To be done - Do these three statements agree with the Transformer walkthrough? Answer yes or no for each, and quote the words of the walkthrough that decide it. (a) The token whose journey is followed is "thanked." (b) The ID assigned to "David" is 314. (c) Real tokenizers never split a sentence into pieces smaller than words.

Excerpt -
|---|

The test sentence (neutral, fresh)
Let’s take a new sentence, so readers see generality:
“Emma thanked David politely.”
We will follow one token’s journey (say, “thanked”) through the Transformer.
Step 0 — Tokenization (splitting the input)
For simplicity (as in the blogs), we treat words as tokens:
[Emma] [thanked] [David] [politely]
💡(Real tokenizers may split further — concept unchanged.)
Step 1 — Token IDs (labels, not meaning)
Each token is mapped to an ID:
Emma → 314
thanked → 982
David → 217
politely → 654
💡 IDs are just name tags.
Step 2 — Embeddings (profiles)
Each ID looks up a learned embedding vector.

|---|

Raw data -
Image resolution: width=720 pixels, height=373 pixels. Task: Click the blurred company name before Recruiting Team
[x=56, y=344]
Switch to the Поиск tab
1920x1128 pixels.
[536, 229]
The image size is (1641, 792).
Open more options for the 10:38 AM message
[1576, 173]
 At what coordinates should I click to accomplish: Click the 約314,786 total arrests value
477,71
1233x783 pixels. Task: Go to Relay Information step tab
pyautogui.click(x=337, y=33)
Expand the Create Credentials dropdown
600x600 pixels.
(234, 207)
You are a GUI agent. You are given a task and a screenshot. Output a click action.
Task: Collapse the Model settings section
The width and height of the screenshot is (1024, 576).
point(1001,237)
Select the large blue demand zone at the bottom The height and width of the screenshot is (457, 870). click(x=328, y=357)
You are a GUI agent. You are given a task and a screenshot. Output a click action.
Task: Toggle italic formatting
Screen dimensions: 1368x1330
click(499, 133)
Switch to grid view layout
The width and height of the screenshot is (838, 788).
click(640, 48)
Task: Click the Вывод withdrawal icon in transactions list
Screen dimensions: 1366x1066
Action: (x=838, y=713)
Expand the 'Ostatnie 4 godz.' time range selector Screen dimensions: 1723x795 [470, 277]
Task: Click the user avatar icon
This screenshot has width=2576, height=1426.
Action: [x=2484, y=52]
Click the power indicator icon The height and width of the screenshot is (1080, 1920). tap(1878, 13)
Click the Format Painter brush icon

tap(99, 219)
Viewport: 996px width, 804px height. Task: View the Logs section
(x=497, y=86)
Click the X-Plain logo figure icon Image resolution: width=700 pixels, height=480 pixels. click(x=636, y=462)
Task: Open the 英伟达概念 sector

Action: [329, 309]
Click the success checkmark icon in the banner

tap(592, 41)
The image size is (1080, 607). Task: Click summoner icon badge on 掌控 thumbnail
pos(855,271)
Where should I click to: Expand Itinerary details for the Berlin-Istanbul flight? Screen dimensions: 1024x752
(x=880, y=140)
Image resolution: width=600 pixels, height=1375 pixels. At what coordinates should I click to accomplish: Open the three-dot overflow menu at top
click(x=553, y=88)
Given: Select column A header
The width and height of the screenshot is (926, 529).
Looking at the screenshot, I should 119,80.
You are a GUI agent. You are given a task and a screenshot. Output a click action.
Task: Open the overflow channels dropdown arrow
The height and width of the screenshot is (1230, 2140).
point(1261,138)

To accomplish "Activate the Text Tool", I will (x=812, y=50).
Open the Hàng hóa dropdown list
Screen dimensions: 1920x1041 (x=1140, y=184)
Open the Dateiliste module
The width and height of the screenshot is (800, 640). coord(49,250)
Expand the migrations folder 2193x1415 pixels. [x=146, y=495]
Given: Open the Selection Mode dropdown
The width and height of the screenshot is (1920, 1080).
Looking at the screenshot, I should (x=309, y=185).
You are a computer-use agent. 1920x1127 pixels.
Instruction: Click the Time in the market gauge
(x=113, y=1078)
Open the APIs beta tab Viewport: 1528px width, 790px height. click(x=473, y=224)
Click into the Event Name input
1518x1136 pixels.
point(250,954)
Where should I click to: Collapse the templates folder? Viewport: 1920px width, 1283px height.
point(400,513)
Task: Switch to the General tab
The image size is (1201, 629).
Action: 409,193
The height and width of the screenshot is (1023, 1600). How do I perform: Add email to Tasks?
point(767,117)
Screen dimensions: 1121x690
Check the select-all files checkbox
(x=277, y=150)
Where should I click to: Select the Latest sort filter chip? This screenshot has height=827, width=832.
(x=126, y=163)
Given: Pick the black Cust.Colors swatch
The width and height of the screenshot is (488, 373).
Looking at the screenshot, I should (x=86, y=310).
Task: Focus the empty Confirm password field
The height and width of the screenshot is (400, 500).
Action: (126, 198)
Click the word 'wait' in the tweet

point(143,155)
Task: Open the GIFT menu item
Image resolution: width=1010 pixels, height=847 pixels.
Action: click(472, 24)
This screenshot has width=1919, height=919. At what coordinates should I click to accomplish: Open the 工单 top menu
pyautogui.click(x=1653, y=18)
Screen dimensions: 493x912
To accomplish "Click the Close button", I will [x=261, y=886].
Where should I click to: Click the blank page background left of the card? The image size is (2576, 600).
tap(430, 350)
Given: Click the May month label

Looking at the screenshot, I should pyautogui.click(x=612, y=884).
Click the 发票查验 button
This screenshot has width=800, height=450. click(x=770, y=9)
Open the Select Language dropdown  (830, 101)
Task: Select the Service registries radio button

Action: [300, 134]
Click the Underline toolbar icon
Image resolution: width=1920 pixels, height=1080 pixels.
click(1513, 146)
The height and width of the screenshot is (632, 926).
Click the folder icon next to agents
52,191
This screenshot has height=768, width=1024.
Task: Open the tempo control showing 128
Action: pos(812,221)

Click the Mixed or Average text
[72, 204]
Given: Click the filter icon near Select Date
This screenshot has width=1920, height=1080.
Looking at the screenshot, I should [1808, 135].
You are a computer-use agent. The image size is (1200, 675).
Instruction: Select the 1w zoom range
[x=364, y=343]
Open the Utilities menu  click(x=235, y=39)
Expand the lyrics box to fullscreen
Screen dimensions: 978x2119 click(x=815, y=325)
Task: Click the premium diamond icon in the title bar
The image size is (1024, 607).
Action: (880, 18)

|---|

Completed task -
(a) Yes: "We will follow one token’s journey (say, “thanked”) through the Transformer."
(b) No: "David → 217"
(c) No: "Real tokenizers may split further — concept unchanged."